## begin RECORDS PROVIDED

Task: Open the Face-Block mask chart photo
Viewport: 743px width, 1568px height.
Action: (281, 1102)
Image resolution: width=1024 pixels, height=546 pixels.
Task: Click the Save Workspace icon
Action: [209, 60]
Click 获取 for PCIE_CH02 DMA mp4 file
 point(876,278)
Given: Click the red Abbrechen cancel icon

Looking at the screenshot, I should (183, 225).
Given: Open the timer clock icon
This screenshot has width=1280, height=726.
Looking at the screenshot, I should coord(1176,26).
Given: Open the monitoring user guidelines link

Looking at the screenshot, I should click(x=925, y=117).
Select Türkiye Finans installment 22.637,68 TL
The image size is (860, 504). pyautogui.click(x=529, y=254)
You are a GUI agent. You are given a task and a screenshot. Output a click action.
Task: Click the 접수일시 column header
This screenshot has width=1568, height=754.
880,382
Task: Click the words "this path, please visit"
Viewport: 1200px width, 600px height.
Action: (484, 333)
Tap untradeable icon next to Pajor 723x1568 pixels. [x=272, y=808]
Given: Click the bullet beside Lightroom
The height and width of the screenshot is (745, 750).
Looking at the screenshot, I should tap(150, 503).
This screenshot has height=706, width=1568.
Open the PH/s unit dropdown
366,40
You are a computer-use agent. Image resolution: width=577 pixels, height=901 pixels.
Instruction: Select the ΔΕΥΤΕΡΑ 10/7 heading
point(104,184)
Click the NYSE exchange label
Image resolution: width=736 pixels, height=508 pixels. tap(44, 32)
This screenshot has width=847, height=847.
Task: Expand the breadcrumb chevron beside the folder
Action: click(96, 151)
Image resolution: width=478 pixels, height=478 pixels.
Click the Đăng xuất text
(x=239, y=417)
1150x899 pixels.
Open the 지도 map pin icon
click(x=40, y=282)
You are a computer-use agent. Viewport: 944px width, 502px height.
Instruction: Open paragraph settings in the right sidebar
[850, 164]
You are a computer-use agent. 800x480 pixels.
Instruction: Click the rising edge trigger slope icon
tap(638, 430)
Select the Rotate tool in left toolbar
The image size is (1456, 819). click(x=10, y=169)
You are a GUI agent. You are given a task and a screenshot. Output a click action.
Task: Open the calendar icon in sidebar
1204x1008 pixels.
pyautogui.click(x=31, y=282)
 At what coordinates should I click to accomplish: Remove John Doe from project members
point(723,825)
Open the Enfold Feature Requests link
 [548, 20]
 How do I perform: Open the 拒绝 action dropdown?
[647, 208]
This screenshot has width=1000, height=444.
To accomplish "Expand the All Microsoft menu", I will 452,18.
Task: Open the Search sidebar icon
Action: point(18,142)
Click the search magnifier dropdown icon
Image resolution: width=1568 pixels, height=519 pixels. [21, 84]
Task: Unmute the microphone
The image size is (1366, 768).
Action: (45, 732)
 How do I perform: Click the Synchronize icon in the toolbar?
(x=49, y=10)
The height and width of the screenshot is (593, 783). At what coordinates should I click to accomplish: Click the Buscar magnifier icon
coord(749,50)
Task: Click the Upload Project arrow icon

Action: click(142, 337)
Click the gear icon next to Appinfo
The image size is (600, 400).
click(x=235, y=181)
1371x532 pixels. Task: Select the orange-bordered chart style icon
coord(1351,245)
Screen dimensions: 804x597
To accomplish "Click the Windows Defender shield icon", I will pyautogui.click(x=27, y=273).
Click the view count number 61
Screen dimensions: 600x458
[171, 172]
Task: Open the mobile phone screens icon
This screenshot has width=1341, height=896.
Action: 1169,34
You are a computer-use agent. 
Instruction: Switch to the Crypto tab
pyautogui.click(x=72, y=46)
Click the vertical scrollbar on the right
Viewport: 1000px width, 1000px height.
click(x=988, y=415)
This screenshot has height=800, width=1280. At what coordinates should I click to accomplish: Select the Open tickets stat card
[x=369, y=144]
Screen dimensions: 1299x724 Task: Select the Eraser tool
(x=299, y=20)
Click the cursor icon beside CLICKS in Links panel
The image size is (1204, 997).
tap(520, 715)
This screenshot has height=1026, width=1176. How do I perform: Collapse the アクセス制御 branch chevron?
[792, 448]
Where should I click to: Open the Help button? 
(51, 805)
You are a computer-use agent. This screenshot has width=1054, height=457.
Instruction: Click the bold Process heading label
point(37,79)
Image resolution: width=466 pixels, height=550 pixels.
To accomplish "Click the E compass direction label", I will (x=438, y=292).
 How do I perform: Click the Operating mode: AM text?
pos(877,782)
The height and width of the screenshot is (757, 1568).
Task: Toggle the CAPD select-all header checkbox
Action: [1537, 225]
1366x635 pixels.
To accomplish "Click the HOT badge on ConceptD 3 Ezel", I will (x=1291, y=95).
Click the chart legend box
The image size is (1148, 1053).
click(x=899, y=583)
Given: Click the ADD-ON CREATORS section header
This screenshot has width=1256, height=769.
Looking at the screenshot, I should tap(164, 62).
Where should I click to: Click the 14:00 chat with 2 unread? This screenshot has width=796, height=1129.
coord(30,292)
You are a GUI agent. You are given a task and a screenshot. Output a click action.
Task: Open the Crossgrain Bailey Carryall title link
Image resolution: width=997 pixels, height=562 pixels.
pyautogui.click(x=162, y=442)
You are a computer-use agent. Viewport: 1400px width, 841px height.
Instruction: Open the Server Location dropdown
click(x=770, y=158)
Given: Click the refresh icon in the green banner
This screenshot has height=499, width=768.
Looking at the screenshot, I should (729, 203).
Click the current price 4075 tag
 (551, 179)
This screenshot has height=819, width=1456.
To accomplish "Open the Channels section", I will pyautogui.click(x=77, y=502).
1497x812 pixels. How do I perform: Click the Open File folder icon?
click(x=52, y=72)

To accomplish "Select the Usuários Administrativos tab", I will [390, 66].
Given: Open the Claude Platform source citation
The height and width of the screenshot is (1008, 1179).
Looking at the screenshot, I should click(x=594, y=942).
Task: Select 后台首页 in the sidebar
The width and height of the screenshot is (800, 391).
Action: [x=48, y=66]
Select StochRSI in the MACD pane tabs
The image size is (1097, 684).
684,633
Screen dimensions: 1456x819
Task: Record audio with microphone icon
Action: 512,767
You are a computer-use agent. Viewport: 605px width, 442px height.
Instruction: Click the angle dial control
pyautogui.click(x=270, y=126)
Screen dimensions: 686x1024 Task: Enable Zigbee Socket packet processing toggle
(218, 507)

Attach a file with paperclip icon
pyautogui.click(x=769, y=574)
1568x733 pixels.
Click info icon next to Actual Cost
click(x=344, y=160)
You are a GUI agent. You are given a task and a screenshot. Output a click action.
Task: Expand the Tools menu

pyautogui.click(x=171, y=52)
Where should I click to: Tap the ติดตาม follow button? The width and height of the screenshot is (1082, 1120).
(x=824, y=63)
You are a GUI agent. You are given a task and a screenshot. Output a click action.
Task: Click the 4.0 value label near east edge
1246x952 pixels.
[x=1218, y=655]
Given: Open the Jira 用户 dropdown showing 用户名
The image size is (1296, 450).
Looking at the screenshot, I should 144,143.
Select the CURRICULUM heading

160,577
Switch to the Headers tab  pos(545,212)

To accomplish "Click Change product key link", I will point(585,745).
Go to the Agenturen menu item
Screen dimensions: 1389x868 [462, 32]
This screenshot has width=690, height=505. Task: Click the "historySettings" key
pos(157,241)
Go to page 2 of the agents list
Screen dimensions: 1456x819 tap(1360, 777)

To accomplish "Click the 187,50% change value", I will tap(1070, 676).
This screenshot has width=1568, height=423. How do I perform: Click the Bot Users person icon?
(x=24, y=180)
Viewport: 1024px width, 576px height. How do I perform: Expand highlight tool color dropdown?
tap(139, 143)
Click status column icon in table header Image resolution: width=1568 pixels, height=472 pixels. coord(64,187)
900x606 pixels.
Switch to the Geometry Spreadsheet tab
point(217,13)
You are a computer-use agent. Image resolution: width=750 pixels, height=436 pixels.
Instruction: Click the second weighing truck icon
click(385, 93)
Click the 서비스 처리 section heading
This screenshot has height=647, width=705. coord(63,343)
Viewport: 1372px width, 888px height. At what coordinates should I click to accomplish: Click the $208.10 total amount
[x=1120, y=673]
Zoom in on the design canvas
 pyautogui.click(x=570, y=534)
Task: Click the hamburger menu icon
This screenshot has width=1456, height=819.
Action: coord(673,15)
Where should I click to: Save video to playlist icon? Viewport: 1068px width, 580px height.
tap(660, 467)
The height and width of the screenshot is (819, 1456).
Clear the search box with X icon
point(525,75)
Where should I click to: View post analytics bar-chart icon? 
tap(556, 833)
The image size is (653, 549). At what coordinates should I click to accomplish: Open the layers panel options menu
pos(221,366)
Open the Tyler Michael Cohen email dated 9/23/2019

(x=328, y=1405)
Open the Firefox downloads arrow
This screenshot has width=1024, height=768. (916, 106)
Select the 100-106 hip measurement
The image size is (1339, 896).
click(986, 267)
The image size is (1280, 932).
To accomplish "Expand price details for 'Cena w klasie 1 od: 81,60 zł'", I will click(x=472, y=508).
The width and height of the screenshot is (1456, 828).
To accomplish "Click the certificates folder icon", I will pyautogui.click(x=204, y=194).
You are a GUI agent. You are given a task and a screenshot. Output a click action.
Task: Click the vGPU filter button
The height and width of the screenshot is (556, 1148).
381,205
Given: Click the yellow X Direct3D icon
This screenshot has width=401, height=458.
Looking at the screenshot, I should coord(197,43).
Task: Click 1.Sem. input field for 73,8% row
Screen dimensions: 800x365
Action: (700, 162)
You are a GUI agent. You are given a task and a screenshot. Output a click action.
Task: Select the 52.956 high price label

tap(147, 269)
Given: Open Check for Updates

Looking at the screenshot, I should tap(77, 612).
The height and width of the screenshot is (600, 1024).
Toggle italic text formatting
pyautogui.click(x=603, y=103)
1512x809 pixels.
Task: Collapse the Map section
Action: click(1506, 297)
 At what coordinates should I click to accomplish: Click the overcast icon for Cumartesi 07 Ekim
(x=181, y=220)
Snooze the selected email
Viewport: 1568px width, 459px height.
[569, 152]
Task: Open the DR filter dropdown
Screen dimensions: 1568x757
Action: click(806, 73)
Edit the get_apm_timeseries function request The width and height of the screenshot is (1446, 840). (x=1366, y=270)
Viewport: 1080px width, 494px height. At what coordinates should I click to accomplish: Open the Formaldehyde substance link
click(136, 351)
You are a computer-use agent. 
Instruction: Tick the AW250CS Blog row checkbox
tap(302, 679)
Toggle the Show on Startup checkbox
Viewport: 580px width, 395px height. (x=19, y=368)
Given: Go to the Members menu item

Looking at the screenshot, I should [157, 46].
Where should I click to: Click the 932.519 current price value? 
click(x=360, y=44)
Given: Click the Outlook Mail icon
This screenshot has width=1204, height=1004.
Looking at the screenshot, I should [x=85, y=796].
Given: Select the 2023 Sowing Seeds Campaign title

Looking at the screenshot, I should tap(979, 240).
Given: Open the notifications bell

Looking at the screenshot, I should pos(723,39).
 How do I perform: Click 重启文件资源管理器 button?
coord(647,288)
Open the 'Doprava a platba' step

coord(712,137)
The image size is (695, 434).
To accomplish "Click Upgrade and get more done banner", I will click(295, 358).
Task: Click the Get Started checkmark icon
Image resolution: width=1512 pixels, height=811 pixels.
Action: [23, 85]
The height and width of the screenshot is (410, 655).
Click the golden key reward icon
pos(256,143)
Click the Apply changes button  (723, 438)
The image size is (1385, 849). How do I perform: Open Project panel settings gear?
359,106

## end RECORDS PROVIDED

# [EXERCISE GOAL]
Reproduce the material verbatim from the line containing "This screenshot has width=1000, height=444." down to the line containing "coord(1351,245)", with both of those lines included.

# [SOLUTION TO THIS TASK]
This screenshot has width=1000, height=444.
To accomplish "Expand the All Microsoft menu", I will 452,18.
Task: Open the Search sidebar icon
Action: point(18,142)
Click the search magnifier dropdown icon
Image resolution: width=1568 pixels, height=519 pixels. [21, 84]
Task: Unmute the microphone
The image size is (1366, 768).
Action: (45, 732)
 How do I perform: Click the Synchronize icon in the toolbar?
(x=49, y=10)
The height and width of the screenshot is (593, 783). At what coordinates should I click to accomplish: Click the Buscar magnifier icon
coord(749,50)
Task: Click the Upload Project arrow icon

Action: click(142, 337)
Click the gear icon next to Appinfo
The image size is (600, 400).
click(x=235, y=181)
1371x532 pixels. Task: Select the orange-bordered chart style icon
coord(1351,245)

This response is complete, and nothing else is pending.